Text shown
All yesterday I just KNEW she was going downhill fast. Last night around 4am, I saw her laying on the bathroom floor. I got on the floor with her, and looked into her eyes. I knew it then, when her eyes looked empty and as if she were looking right through me. I cried, and told her she could go, it was alright. After that, she went downhill ever faster... as if she was waiting for me to accept that she was dying. As if she was living for me. So today at the vets, was hard. I held her all through it, I kept saying to her "Until the end. you're my princess and i love you forever" and she purred all the way until she fell asleep. I was sad, i didn't care about the urine on my arm, I scooped her up and held her for a good while. She looked so small, and so fragile. But inside, i knew i did the right thing. The vet consoled us, and told us we did the right thing. She even began to cry herself. IT felt weird though, because at that moment, Cally wasn't suppose to die. Cally was suppose to live forever.. it was.. odd.

So, looking back. I have no regrets about Cally and our relationship. My 18th birthday is in 4 days now, but.. i honestly don't care. I spent 16 years of my life, with the most wonderful cat, ever! We had this bond, that was unlike any other. There was never a problem with communication. I remember being about 7, and talking to her on my bed. I held her and just CRIED because I knew one day she'd have to go. So I promised her that I would be there until the very end. And I was, and I'm SO glad that I was. Now it's just getting over the fact that she isn't here anymore. I feel I'm doing ok, but i know it won't kick in for a few more days. That's how it goes, that's how it went when Sebastian died 3 years ago. 

I'll go through any amount of pain, just for her to be happy and healthy. And if that means putting her down, i'll deal with it. When we buried her today, i left a note for her, and put one of my shirts that i always wear on top of her to keep her safe. I buried a piece of myself.

But, I now know of my next tattoo. On my right shoulder blade, two little angel wings and her name and dates underneath. My mom told me today, that she was always my gaurdian angel, she just now has the angel status.

So, with only an hour of sleep in my body.. and barely any food. I think i'm going to call it a night. But... My princess... she was everything you could ask for in a cat. My best friend. My baby. My first cat. I love her so much.

Required tasks
1. Answer these questions from the post about Cally:
(a) How many days away is the writer's 18th birthday?
(b) How long ago did Sebastian die?
(c) Where on the body will the next tattoo go?
2. Pick up the post about Cally after its final sentence and continue it.
The listing comes from a different source than the post about Cally.

Data provided
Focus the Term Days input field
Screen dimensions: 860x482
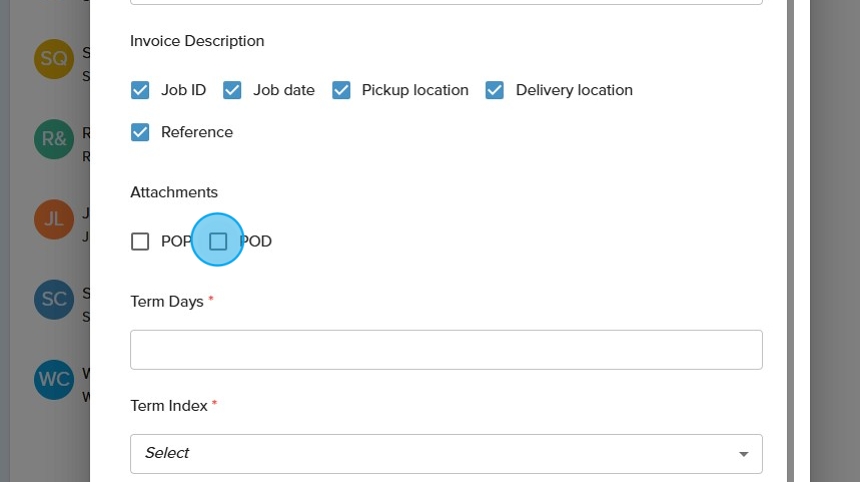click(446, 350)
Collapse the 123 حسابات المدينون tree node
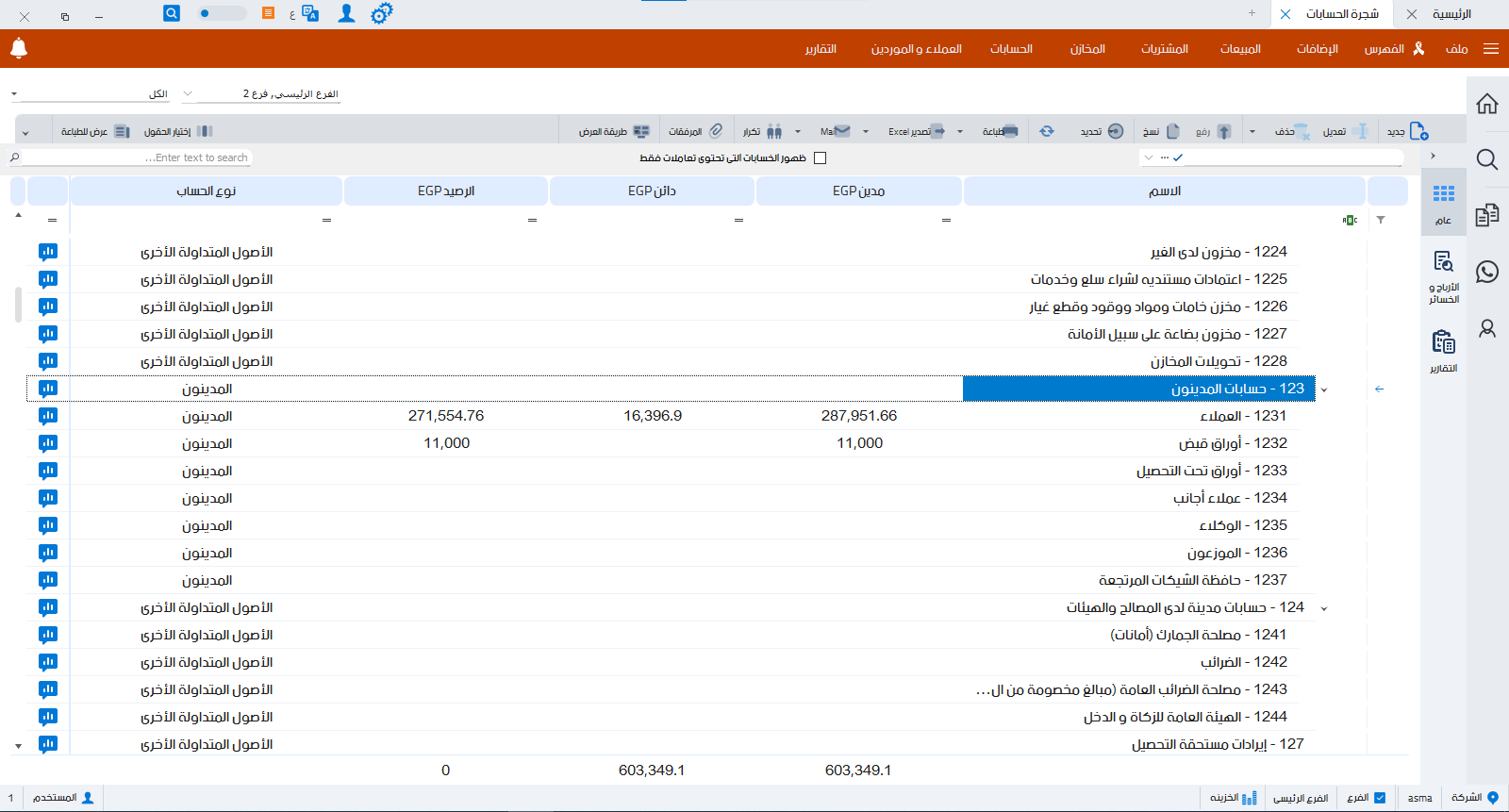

Answers for the tasks
1.
(a) 4 days
(b) 3 years ago
(c) On the right shoulder blade

2.
----------



## Ioana (Jul 12, 2003)

I am so sorry about your loss of Cally, Stacey. I am not surprised your vet could not abstain herself from crying - it is hard for me to help my tears and I am further away from you. 
You told the story not only beautifully but emphasized so well on what a wonderful pair of friends the two of you *are*. I would like to use the present because both of you have teamed up to be indestructible and you are not the only one who put a piece of you with her she has got her whole being with you, guarding you all the time.
Rest in peace, Cally


----------



## AddFran (Jul 10, 2004)

I am very sorry to here of your loss. You DID do the right thing and your kitty knows this too.


----------



## Aonir (Aug 18, 2003)

I'm terribly sorry about your loss. You did the right thing, and you know you did. 16 years is a long life for a kitty, and it was well spent.

Rest in peace!


----------



## Superkitties (Jan 30, 2004)

I'm sorry to read of the loss of your special buddy. Thanks for sharing your memories of a wonderful companion. RIP Cally.


----------



## Jeanie (Jun 18, 2003)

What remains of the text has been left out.